Of all the entries below, only the lines from the one with "Task: Click the OmniClass Number input field" up to and including the one with "The width and" are to be duplicated exactly.
::: Data for processing
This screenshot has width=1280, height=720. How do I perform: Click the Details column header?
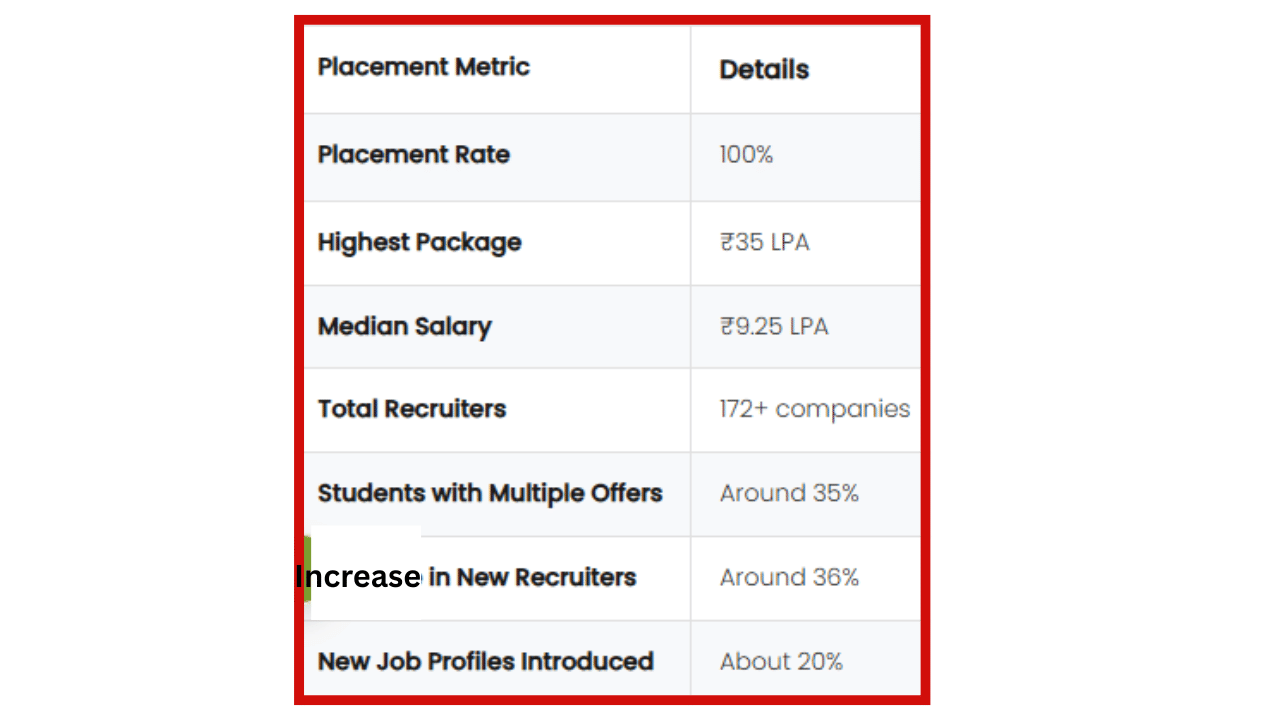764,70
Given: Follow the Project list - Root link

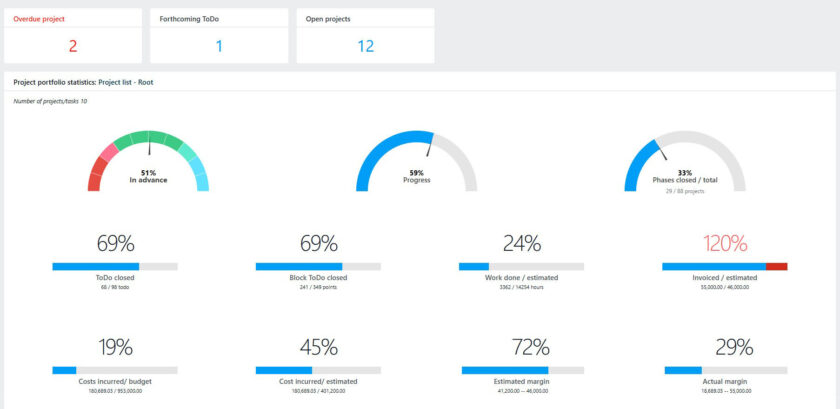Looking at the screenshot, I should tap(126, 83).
::::::
::: Data for processing
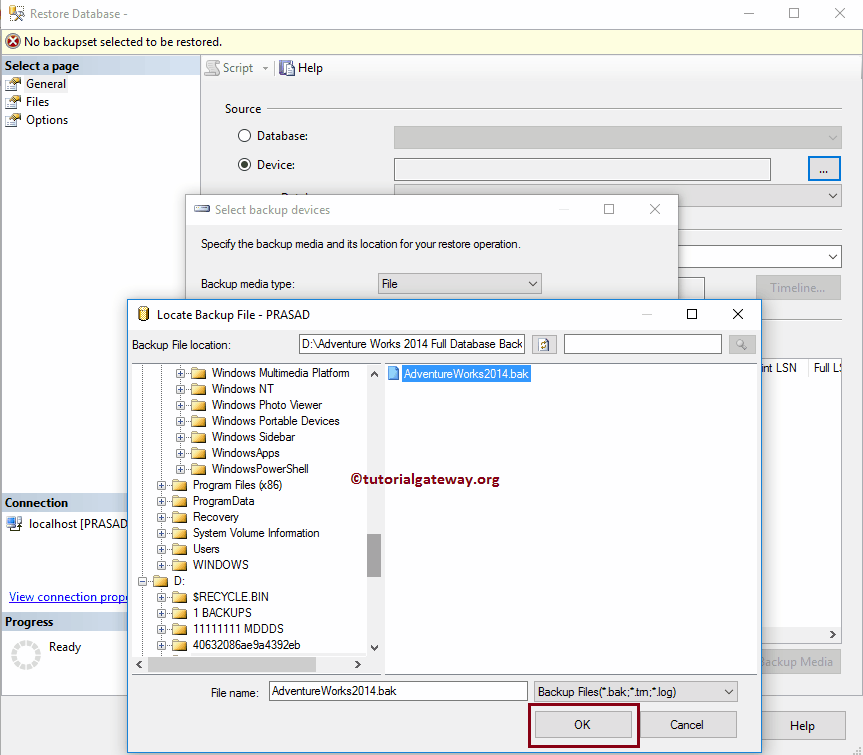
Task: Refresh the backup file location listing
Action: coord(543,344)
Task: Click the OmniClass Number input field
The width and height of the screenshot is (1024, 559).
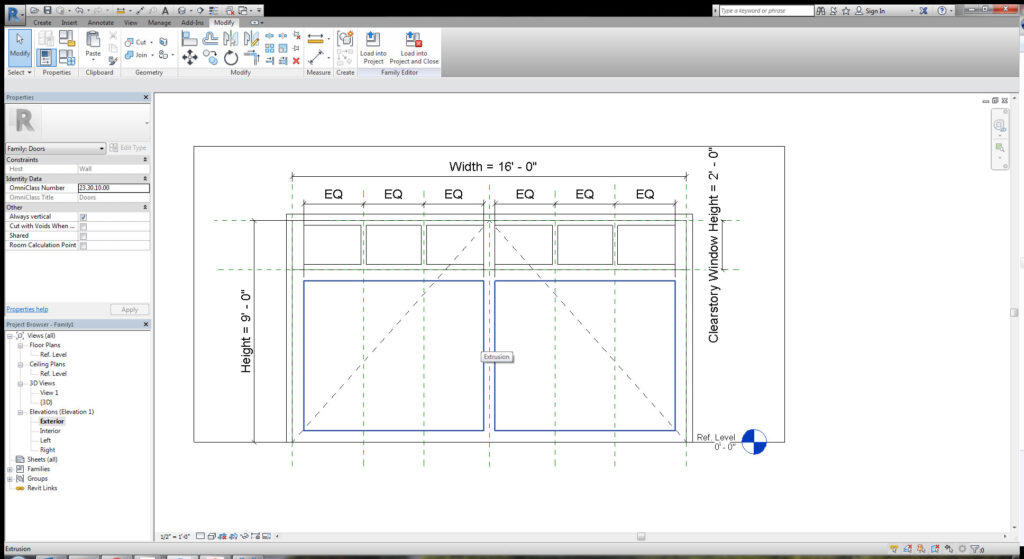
::::::
### Solution for this exercise
Task: Click the OmniClass Number input field
The width and height of the screenshot is (1024, 559).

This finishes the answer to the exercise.